The place where you were a child always has a unique feeling. But I
also like Mumbai because it is the place where all Indias collide,
where Indians from every corner of the country come to make new lives.
Great cities do have many similarities (and Mumbai and New York even
share Catherine of Braganza, in whose dowry the islands came to
Britain, and who is also the queen after whom Queens is named), but
there are differences, too. The Mumbai of my childhood was celebrated
for its tolerant spirit. It may have lost some of that spirit by now.
How did you cope with the Mumbai traffic on your last visit?
Very badly. But at least I wasn’t driving the car.
Do you have a favourite Mumbai snack?
Bhel-puri [puffed rice with spices and vegetables]. Obviously.
If you had to nominate a Mumbai hero, past or present, who would that be?
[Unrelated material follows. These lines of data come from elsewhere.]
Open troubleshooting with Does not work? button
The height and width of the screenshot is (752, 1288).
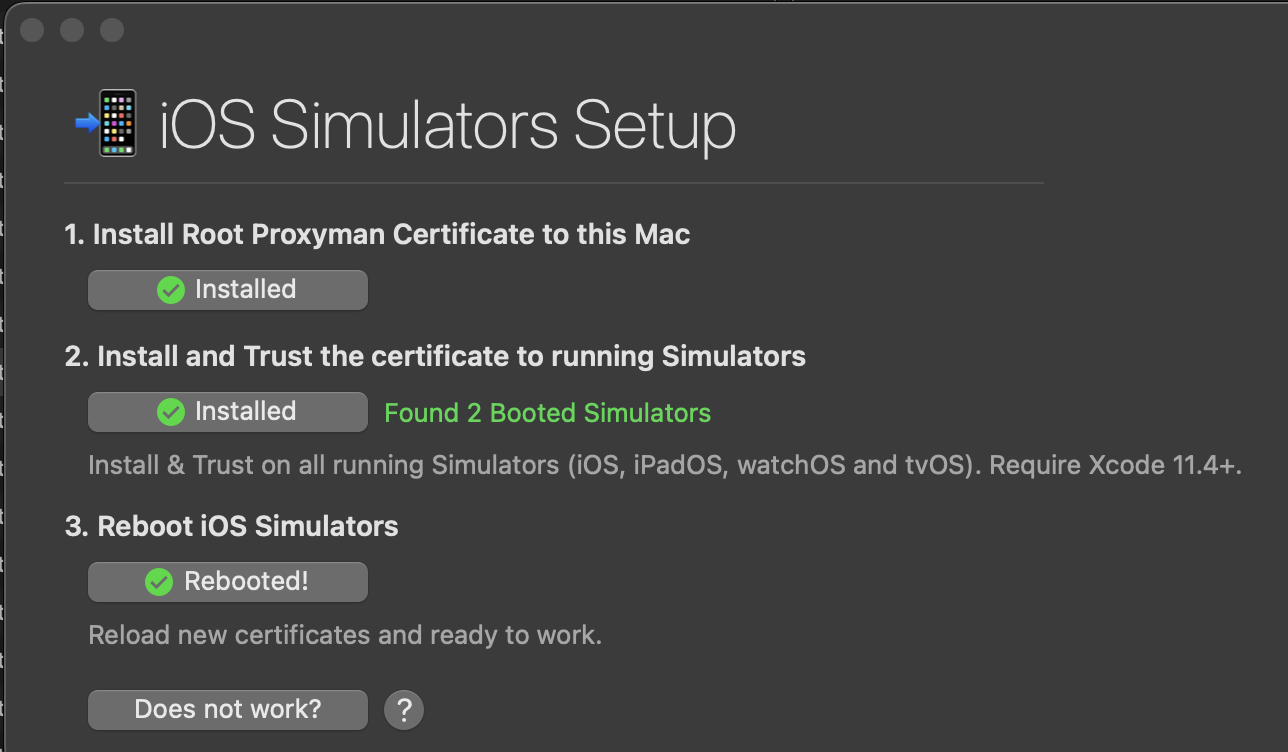coord(227,709)
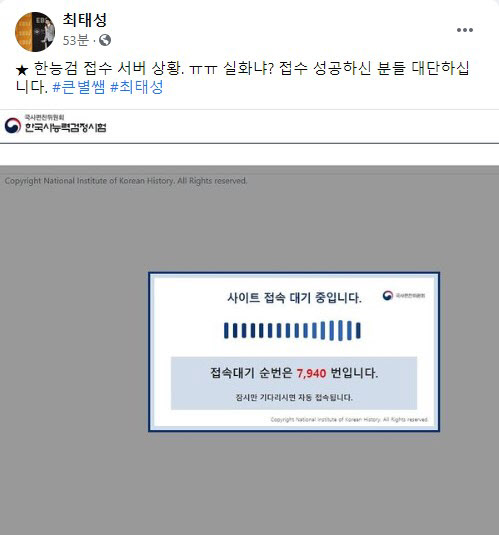
Task: Click the 접속대기 순번은 label text
Action: coord(251,373)
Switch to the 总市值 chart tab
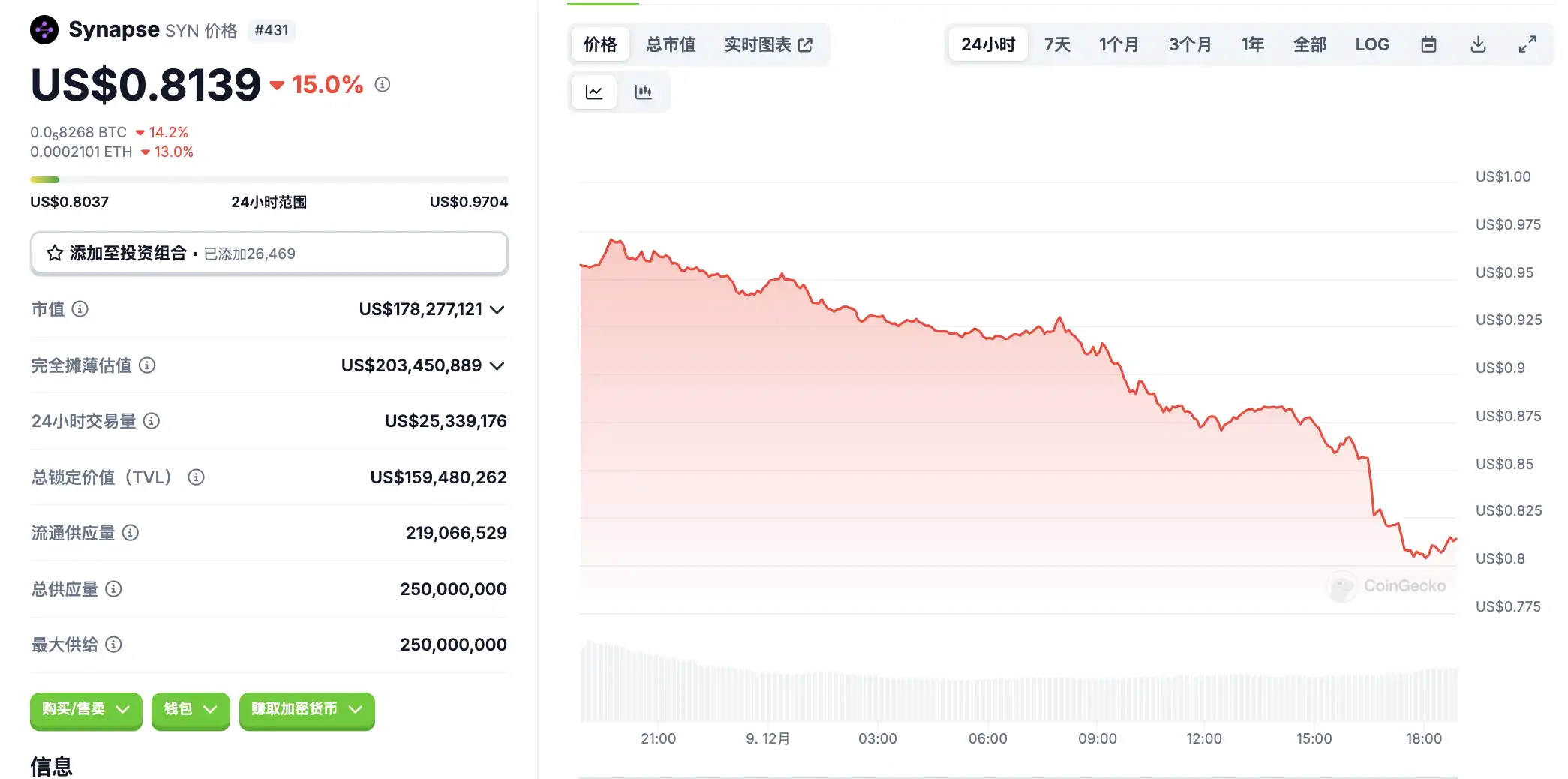Viewport: 1568px width, 779px height. click(x=671, y=44)
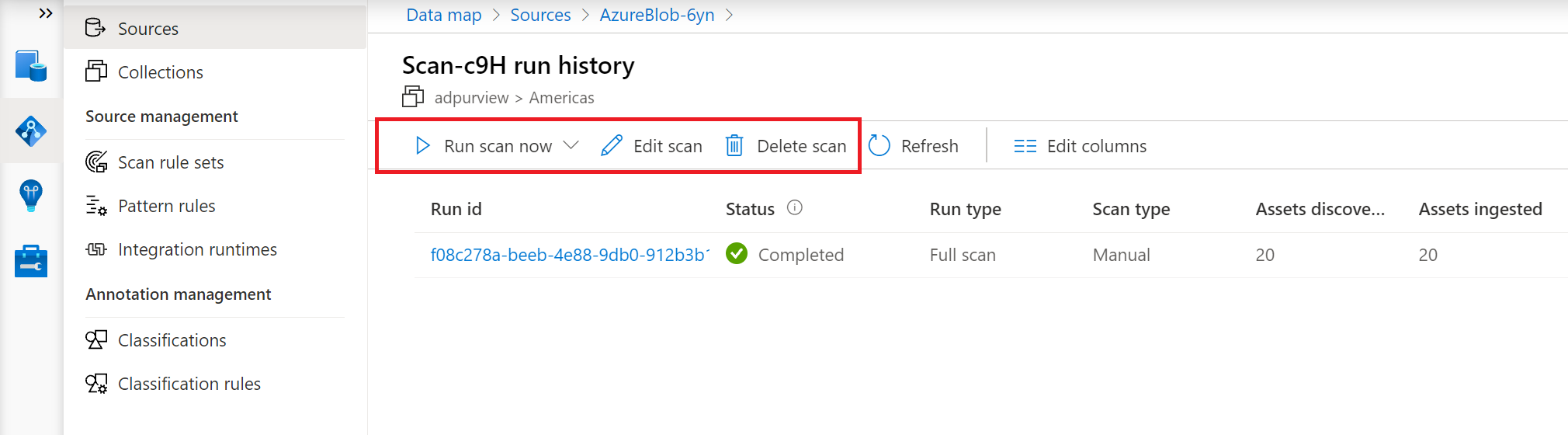Click the Delete scan trash icon

point(734,146)
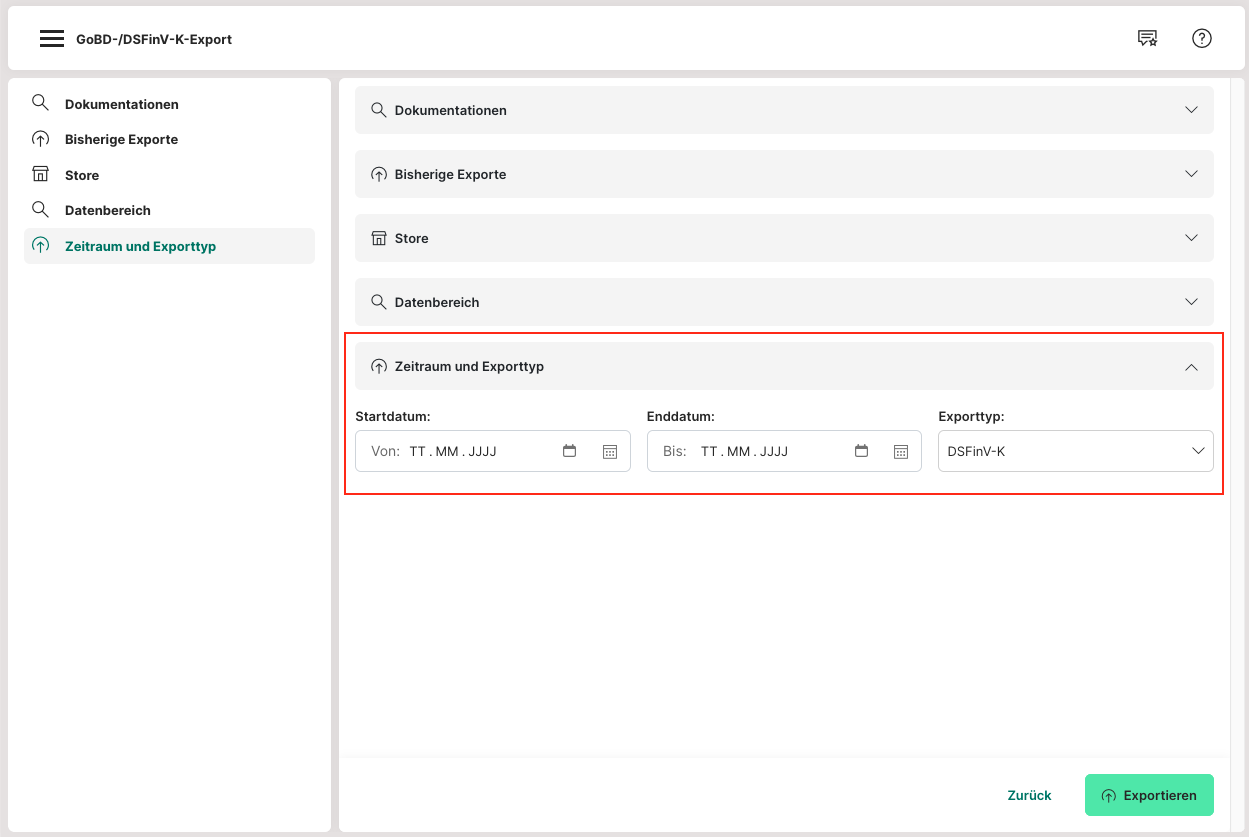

I would probably nominate the great writer Sadat Hasan Manto, even
though he eventually left Mumbai for Pakistan. His stories of the
city’s lowlife are very high on my list of classic Indian literature,
and his famous Partition story, ‘Toba Tek Singh’ about the 1947
partition of a lunatic asylum on the Indo-Pakistani border, is, in my
view, still the best literary response to that dreadful time.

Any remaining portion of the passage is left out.